The probability density estimation unit for each type of tone models, in accordance with the fundamental frequency of the tone models, set the range of the fundamental frequency, weight values for the sound model in the range of frequencies of the fundamental frequency to the set The sound analysis apparatus according to claim 1, wherein the weight value for each of the sound models is optimized by limiting the sound value.

2. The sound according to claim 1, wherein the fundamental frequency estimation means detects a plurality of peaks in the probability density function, and outputs a fundamental frequency having high reliability and high power based on reliability of each peak.
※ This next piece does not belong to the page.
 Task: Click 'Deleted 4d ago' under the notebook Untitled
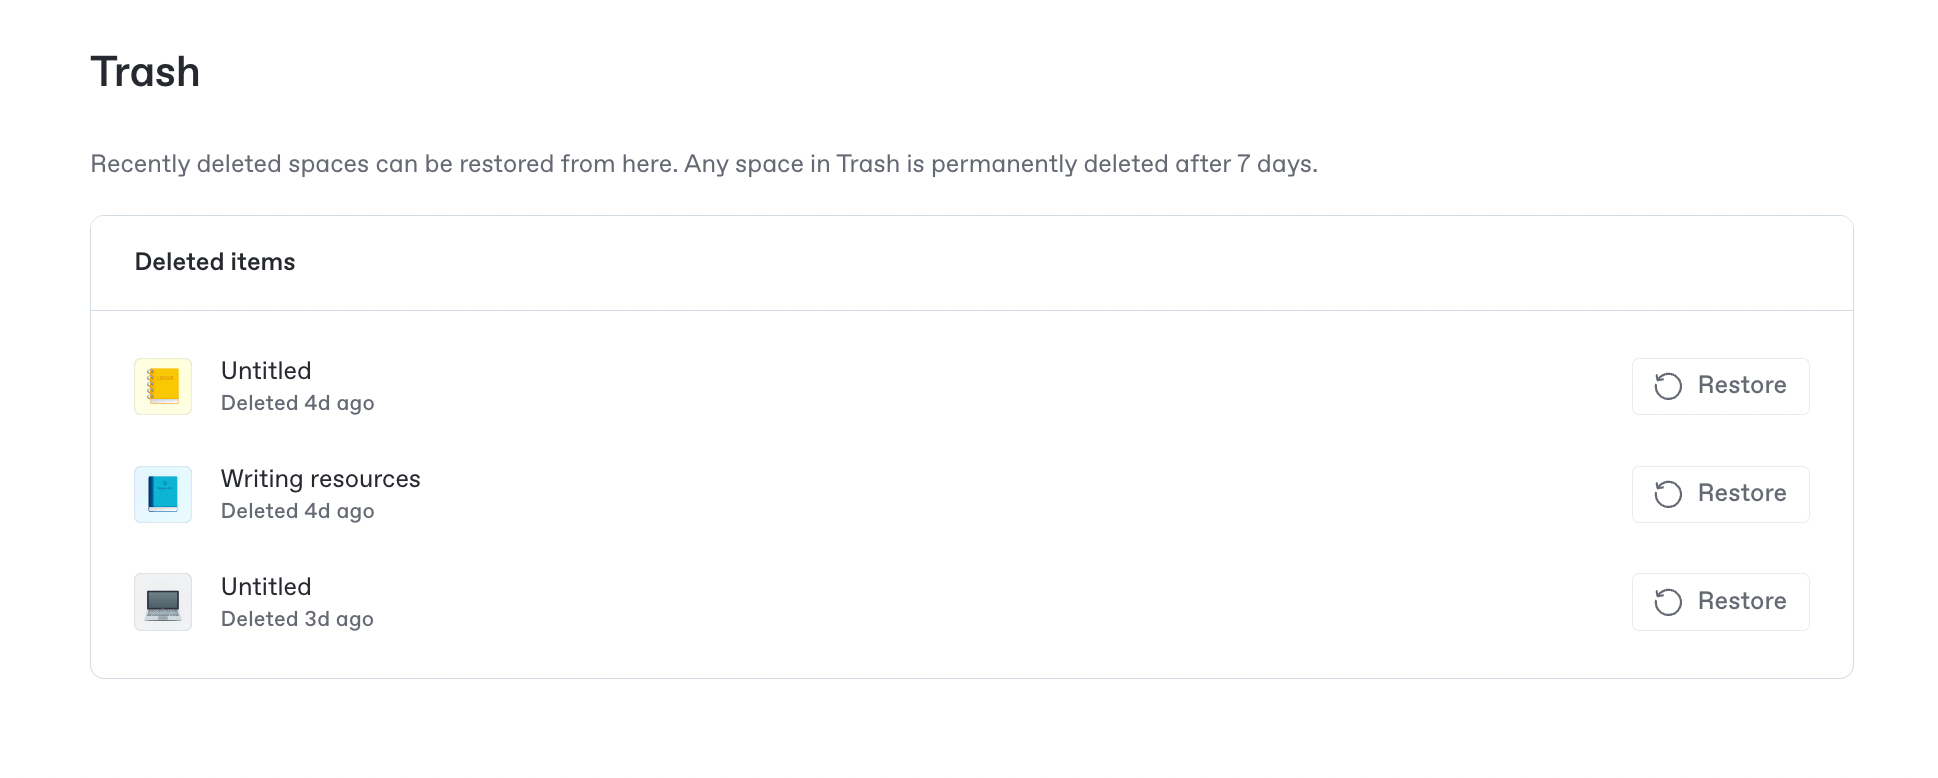coord(297,403)
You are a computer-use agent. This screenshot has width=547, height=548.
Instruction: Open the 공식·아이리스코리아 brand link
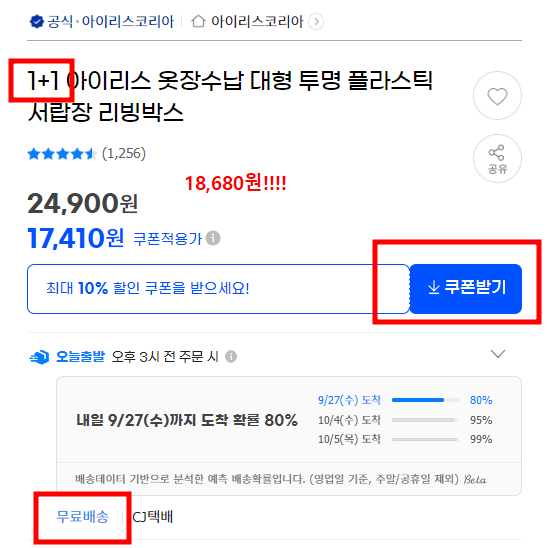click(x=110, y=22)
Analysis equipment.

The sound analysis apparatus according to any one of claims 1 to 3, wherein the interpolation means executes the interpolation processing by an interpolation calculation method that differs depending on a frequency domain.

Computer
A storage means for storing a plurality of types of sound models each defining a harmonic structure of a plurality of types of sounds generated from a musical instrument, each storing a plurality of types of sound models corresponding to a fundamental frequency unique to each sound;
A plurality of types of sound models stored in the storage means are ordered according to each fundamental frequency, and the plurality of types of ordered sound models are subjected to interpolation processing based on the fundamental frequency, and each of the ordered sound models Interpolation means for generating a plurality of types of sound models corresponding to intermediate frequencies of
Using a plurality of types of sound models stored in the storage unit and a plurality of types of sound models generated by the interpolation unit, a mixed distribution obtained by weight-adding a plurality of sound models having various harmonic structures and fundamental frequencies is obtained. And a weight value for each sound model is optimized so that the mixed distribution is a distribution of frequency components of the input acoustic signal, and the optimized weight value of each sound model is a sound source that is the source of the input acoustic signal. A probability density function estimating means for estimating the fundamental frequency of the sound as a probability density function;
Fundamental frequency estimation means for estimating and outputting a fundamental frequency of sound of one or more sound sources in the input acoustic signal based on a probability density function of the fundamental frequency;
A computer program characterized by functioning as a computer program.